Hi folks,
I'm trying to test out record deletions on a V2 table but I seem to be
corrupting the Table and receive a NullPointerException trying to read the
Table post deletion.
I have a main Table 'T1' containing 2 records, and another Table 'T2' that
contains 1 record from T1 that I want to delete. I create a DeleteFile out of
T2 using the EqualityDeleteWriter, and then apply the RowDelta to T1 with this
DeleteFile. Post this sequence, this exception is thrown trying to read:
Caused by: java.lang.NullPointerException
at
org.apache.iceberg.DeleteFileIndex.canContainEqDeletesForFile(DeleteFileIndex.java:193)
at
org.apache.iceberg.DeleteFileIndex.canContainDeletesForFile(DeleteFileIndex.java:144)
at
org.apache.iceberg.DeleteFileIndex.lambda$forDataFile$3(DeleteFileIndex.java:134)
at
java.util.stream.ReferencePipeline$2$1.accept(ReferencePipeline.java:174)
at
java.util.Spliterators$ArraySpliterator.forEachRemaining(Spliterators.java:948)
at
java.util.stream.Streams$ConcatSpliterator.forEachRemaining(Streams.java:742)

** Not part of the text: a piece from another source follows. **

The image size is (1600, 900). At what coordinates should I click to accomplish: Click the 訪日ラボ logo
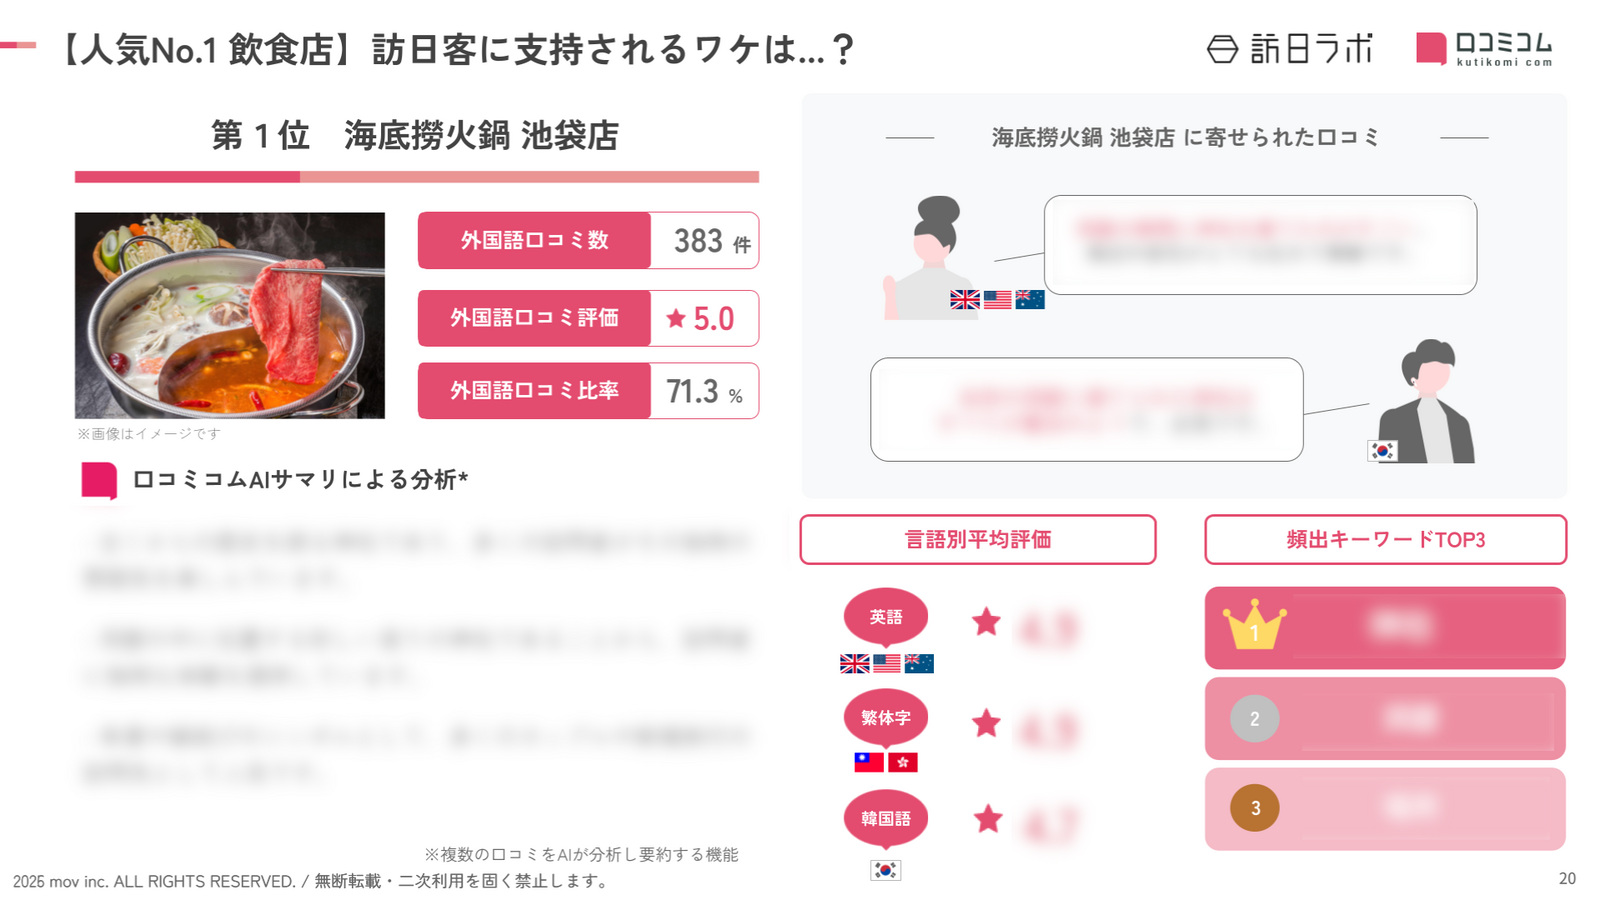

at java.util.stream.AbstractPipeline.copyInto(AbstractPipeline.java:481)
at
java.util.stream.AbstractPipeline.wrapAndCopyInto(AbstractPipeline.java:471)
at java.util.stream.AbstractPipeline.evaluate(AbstractPipeline.java:545)
at
java.util.stream.AbstractPipeline.evaluateToArrayNode(AbstractPipeline.java:260)
at
java.util.stream.ReferencePipeline.toArray(ReferencePipeline.java:438)
at
org.apache.iceberg.DeleteFileIndex.forDataFile(DeleteFileIndex.java:135)

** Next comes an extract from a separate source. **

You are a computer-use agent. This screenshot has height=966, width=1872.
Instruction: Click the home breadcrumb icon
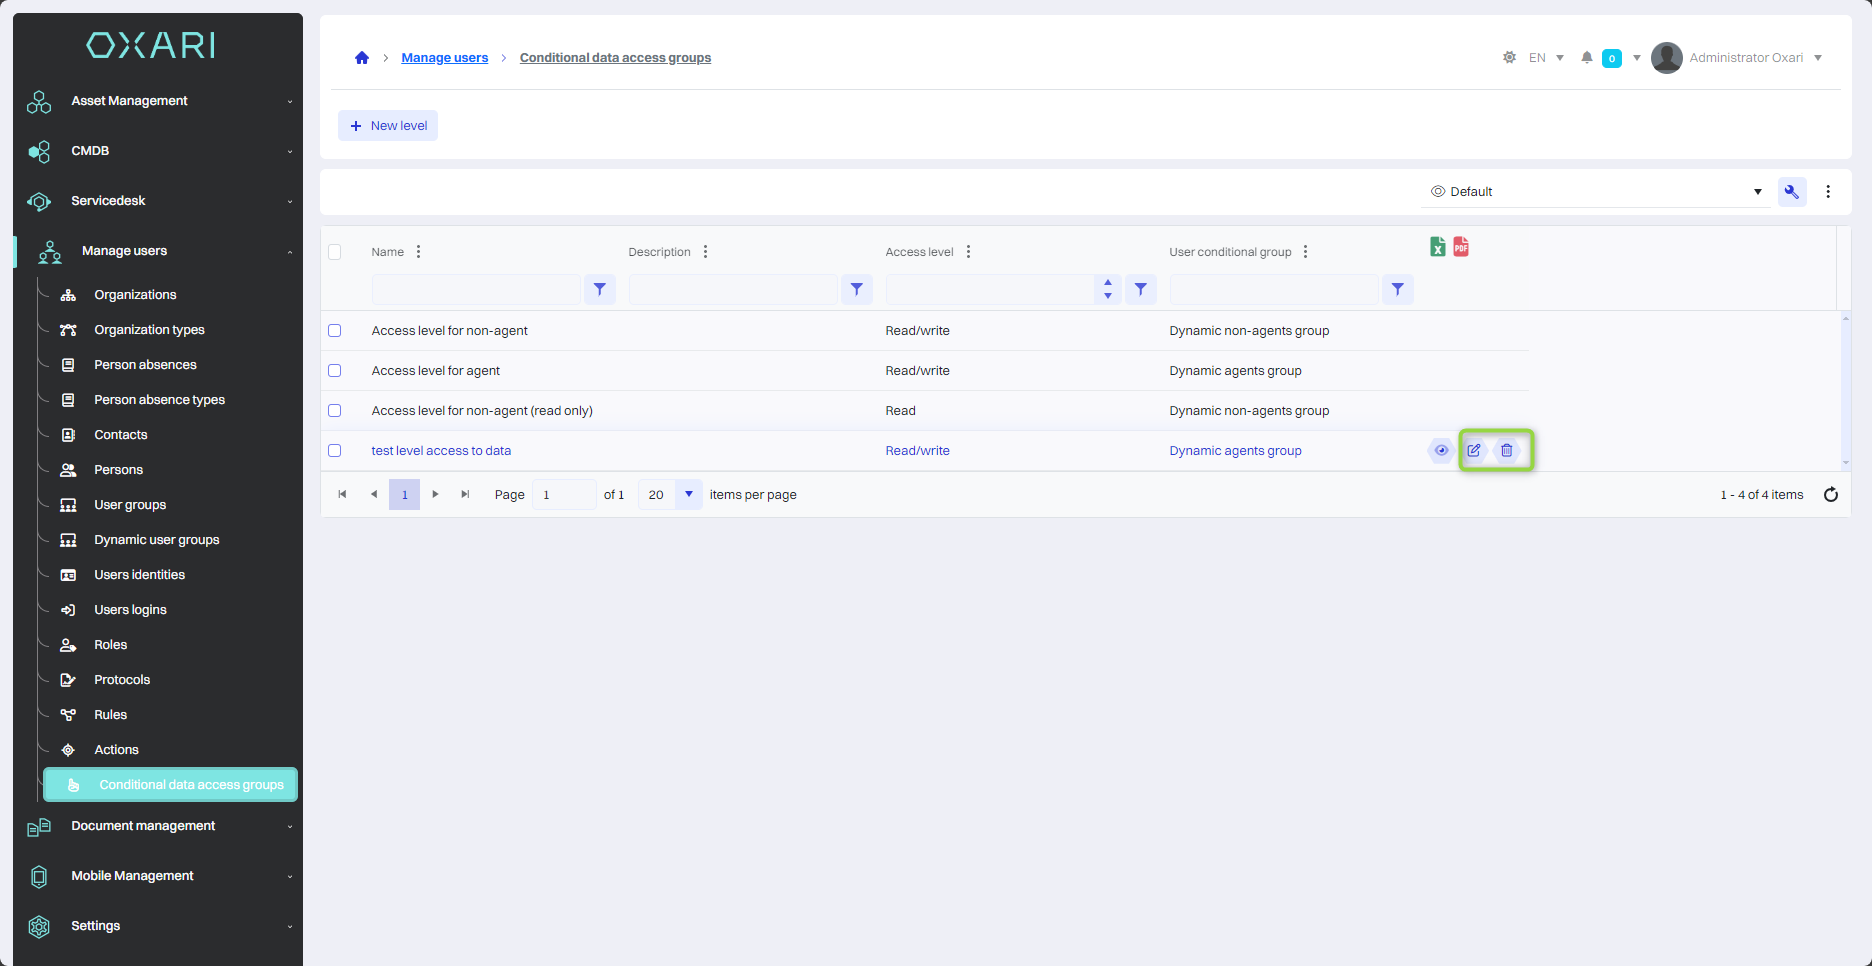point(362,58)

at org.apache.iceberg.DeleteFileIndex.forEntry(DeleteFileIndex.java:115)
at
org.apache.iceberg.ManifestGroup.lambda$planFiles$6(ManifestGroup.java:181)
at
org.apache.iceberg.io.CloseableIterable$4$1.next(CloseableIterable.java:113)
at
org.apache.iceberg.io.CloseableIterable$ConcatCloseableIterable$ConcatCloseableIterator.next(CloseableIterable.java:206)
at
org.apache.iceberg.relocated.com.google.common.collect.TransformedIterator.next(TransformedIterator.java:47)
at
org.apache.iceberg.relocated.com.google.common.collect.TransformedIterator.next(TransformedIterator.java:47)
at
org.apache.iceberg.relocated.com.google.common.collect.Iterators$ConcatenatedIterator.hasNext(Iterators.java:1330)
at
org.apache.iceberg.io.CloseableIterator$1.hasNext(CloseableIterator.java:50)
at
org.apache.iceberg.util.BinPacking$PackingIterator.hasNext(BinPacking.java:106)
at
org.apache.iceberg.io.CloseableIterator$1.hasNext(CloseableIterator.java:50)
at
org.apache.iceberg.io.CloseableIterable$4$1.hasNext(CloseableIterable.java:108)
at
org.apache.iceberg.relocated.com.google.common.collect.TransformedIterator.hasNext(TransformedIterator.java:42)
at
org.apache.iceberg.relocated.com.google.common.collect.TransformedIterator.hasNext(TransformedIterator.java:42)
at
org.apache.iceberg.relocated.com.google.common.collect.Iterators$ConcatenatedIterator.getTopMetaIterator(Iterators.java:1309)
at
org.apache.iceberg.relocated.com.google.common.collect.Iterators$ConcatenatedIterator.hasNext(Iterators.java:1325)
at
org.apache.iceberg.relocated.com.google.common.collect.TransformedIterator.hasNext(TransformedIterator.java:42)
at
org.apache.iceberg.io.CloseableIterable.concat(CloseableIterable.java:122)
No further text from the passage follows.